A flood of parolees hits streets

Crime rates are rising in the US as ranks of repeat offenders increase.

Emory Dockery squirms on the stool behind plate glass and tries to explain his seventh incarceration in 20 years.

He reluctantly lists the years he was arrested, the sentences he received, and the crimes he committed - mostly drug offenses. This time he's in on a parole violation. "I left the halfway house," he says. "I knew I would have to face this particular consequence, but I couldn't stay there."

Mr. Dockery is one of more than 630,000 inmates being released from prison this year - the largest such exodus in America's history.

More than half of them return to prison within three years, highlighting a stark problem: In cities from Boston to Los Angeles, violent crime rates have been rising this year in part because of repeat offenses by people newly released from prison.

Dockery's experience is emblematic of the enormous difficulties states face in breaking the cycle of imprisonment and parole. While ex-cons aren't the only factor behind this year's rise in crime, experts say their challenges lie at the core of the crime problem: Many get out of prison no better than when they went in.

"Because we have shifted our emphasis from rehabilitation to punishment, we are putting people back on the streets ill- prepared for dealing with free society," says James Fox, a professor of criminal justice at Northeastern University in Boston. "They have inadequate skills, bad attitudes, and are going back to their old neighborhoods."

In fact, recidivism rates - including for violent and other offenses - appear to be rising. A Justice Department study released this year found that 67.5 percent of prisoners released in 1994 were rearrested withing three years, up from 62.5 percent in 1983. For both years, the study covered two-thirds of prisoners released nationwide.

The recidivism challenge has sparked varying responses over the years, including "three strikes" laws that aim to put three-time serious offenders behind bars for life. Others call for renewed focus on rehabilitation, to put people back on the streets with the means to make it.

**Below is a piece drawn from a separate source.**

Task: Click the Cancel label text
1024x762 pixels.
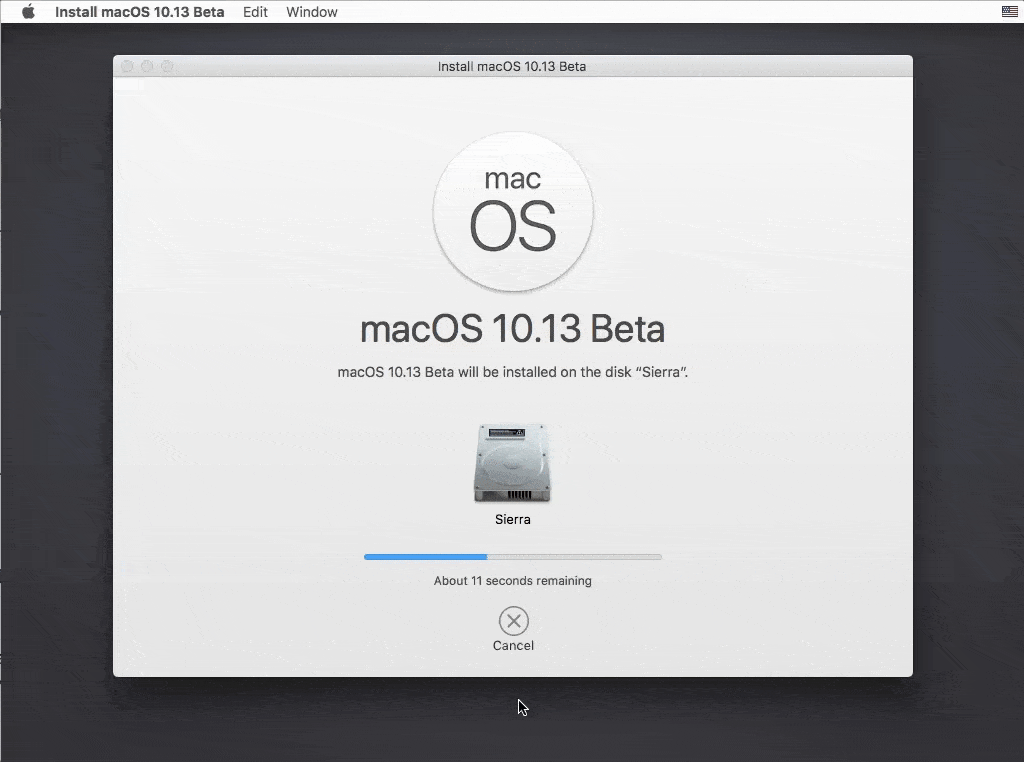Action: click(513, 645)
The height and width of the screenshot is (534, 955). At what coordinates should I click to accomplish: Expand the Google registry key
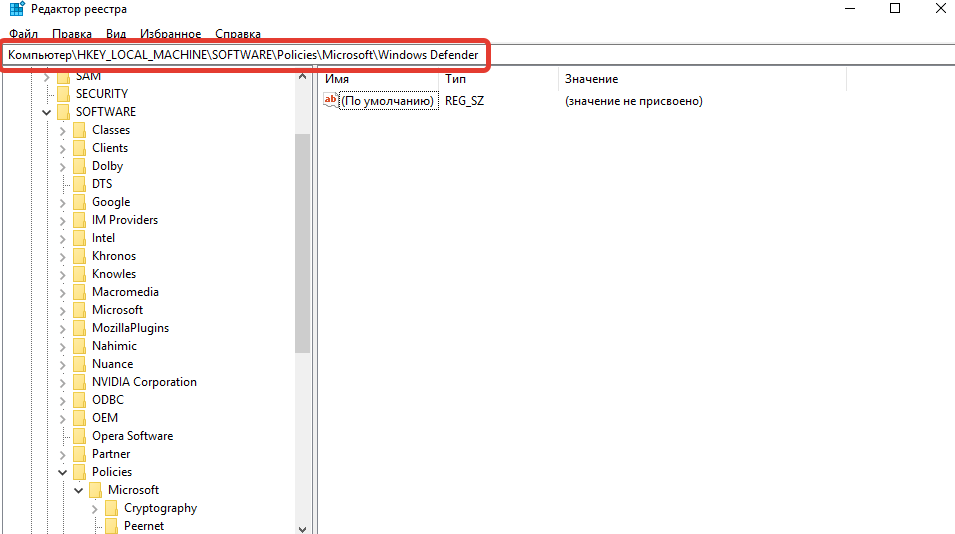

"There is an overdue awareness that this is a very pressing social issue," says Jeremy Travis of the Urban Institute in Washington, who co-authored a new report on the state of parole in America. "We quadrupled the rate of imprisonment in 25 years, but we didn't pay enough attention to the inevitability of prisoner release."

For Dockery, the next attempt to make it on the outside will be supervised, as before, by the state of Texas. He will be expected to find a place to live, get a job, and routinely report to his parole officer.

Almost 80 percent of all inmates being released from US prisons are supervised. But states are groaning under the mounting costs associated with that supervision, and experts say the time has come to reform the reentry process.

Aware that a crisis is brewing, US Attorney General John Ashcroft recently announced a $100 million federal grant for states to help their prisoners return home successfully. But state officials say that is just a fraction of what is needed. Facing budget deficits, states have begun cutting into corrections - which for many now is the second-largest budget item.

Florida, for example, suspended new admissions to residential treatment programs for nonviolent drug offenders. California prisoners are no longer given $200 upon release to help start their new lives. Illinois and Ohio have put plans to build new prisons on hold.

Here in Houston, inmate Dockery laments the loss of a life-skills class that was cut since he was here a year ago on another parole violation.

The financial squeeze is discouraging to many who believe that successful reentry must begin long before prisoners are shown the door.

"The reentry issue must be dealt with while a person is still incarcerated," says Mario Paparozzi, a justice expert at The College of New Jersey and a former chairman of that state's parole board.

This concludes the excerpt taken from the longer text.